It seems too crowded for my liking but whenever I look at other apps I always notice that the controls are much more tightly packed than in my apps so I figure I will try not spreading things out so much... but I dunno, what are your thoughts on the colour scheme and layout etc?
Dont worry im not going to be posting asking for opinions on every single form but like in the other app I want to keep a continuous theme throughout so getting one form right means I can get the rest right (hopefully!)  :Smilie:

----------


## Hamish

Can you get rid of the status and title bars? Then it would be just fine for me.

----------


## chris128

I'm not keen on the statusbar either but I need somewhere for a progress bar and label to show when the login request is being processed  :Frown: 
Also, when you say title bar, do you mean the bit that says "Login" or the actual window title bar with the X etc in?

----------


## Hamish

I meant the actual window title bar. The "Login" bit I like.
Can you make the status bar the same color as the "Login" banner, that would make it better too, I think.

----------


## DeanMc

You could always have the progress bar just appear, you could also just remove th top bar and have login written in a nice white text like calibri.

----------


## chris128

How about this then, no title bar and rounded top corners  :Smilie:

----------


## chris128

> You could always have the progress bar just appear, you could also just remove th top bar and have login written in a nice white text like calibri.

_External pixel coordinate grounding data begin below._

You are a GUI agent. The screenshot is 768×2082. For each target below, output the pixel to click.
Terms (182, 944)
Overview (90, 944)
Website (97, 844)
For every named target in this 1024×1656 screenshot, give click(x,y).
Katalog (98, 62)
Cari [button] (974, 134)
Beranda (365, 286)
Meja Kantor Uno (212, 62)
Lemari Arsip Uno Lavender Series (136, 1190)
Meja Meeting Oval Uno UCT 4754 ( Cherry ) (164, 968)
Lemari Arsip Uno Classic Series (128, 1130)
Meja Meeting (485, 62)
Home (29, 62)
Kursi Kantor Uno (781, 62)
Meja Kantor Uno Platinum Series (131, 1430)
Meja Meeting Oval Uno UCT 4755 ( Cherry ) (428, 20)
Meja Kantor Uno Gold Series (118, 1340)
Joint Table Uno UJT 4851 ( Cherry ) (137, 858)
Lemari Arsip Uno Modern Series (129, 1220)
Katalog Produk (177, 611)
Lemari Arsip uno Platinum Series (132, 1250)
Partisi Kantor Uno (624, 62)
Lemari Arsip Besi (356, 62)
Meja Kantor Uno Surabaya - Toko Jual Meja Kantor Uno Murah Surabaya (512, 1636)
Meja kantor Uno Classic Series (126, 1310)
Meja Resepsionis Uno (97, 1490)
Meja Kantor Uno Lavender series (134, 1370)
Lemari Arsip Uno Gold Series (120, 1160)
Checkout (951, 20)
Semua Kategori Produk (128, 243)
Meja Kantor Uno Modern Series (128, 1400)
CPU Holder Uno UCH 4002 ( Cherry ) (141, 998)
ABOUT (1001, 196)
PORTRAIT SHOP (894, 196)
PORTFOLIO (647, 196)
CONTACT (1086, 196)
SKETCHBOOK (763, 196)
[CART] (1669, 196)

Yeah but where would the progress bar appear? There's no room on the form to stick it! Or did you mean in a new window or something?

----------


## Hamish

> How about this then, no title bar and rounded top corners


Much better, now all I would like is to have the color of the status bar the same as the Login banner.

----------


## chris128

I just tried that but it doesnt look great. just playing about with some slightly darker colours for that bit now  :Smilie:

----------


## Hamish

I think colors are very nice, but I'm a 2-color scheme kind of guy I guess. How about making it the same as the rest of the window then? With white text and progress bar.

----------


## chris128

OK, here's both, I prefer the second one but what do you guys think?

----------


## DeanMc

Leave the space for it where the status bar is.

----------


## DeanMc

Thats what I ment.

----------


## chris128

Ah I see, well personally I quite like the look of the status bar now after making it the same colour as the rest of the form as Hammish suggested so I might leave it on there.

Oh and I just ordered those 60,000 icons or however many it is so I'll be getting some of them on there soon too  :Smilie:

----------


## dee-u

Just wondering how long does the process of logging in takes? Why does it need a progress bar?

----------


## chris128

Well if the database settings are incorrect then it can take up to 15 seconds or so for the connection to timeout. Even if its correct, logging in is done via a user/password table in an SQL server on the network so if its a slow network (or slow server/PC) then the login could take a few seconds.

----------


## Pac_741

If you need help, in designing i can help check out my web page.

----------


## DeanMc

I believe its now 83,000 Chris!

----------


## chris128

> 644606 unique icons in 208 icon collections & counting


Looks like its quite a lot more than we thought  :Smilie:

----------


## DeanMc

ah ha!

----------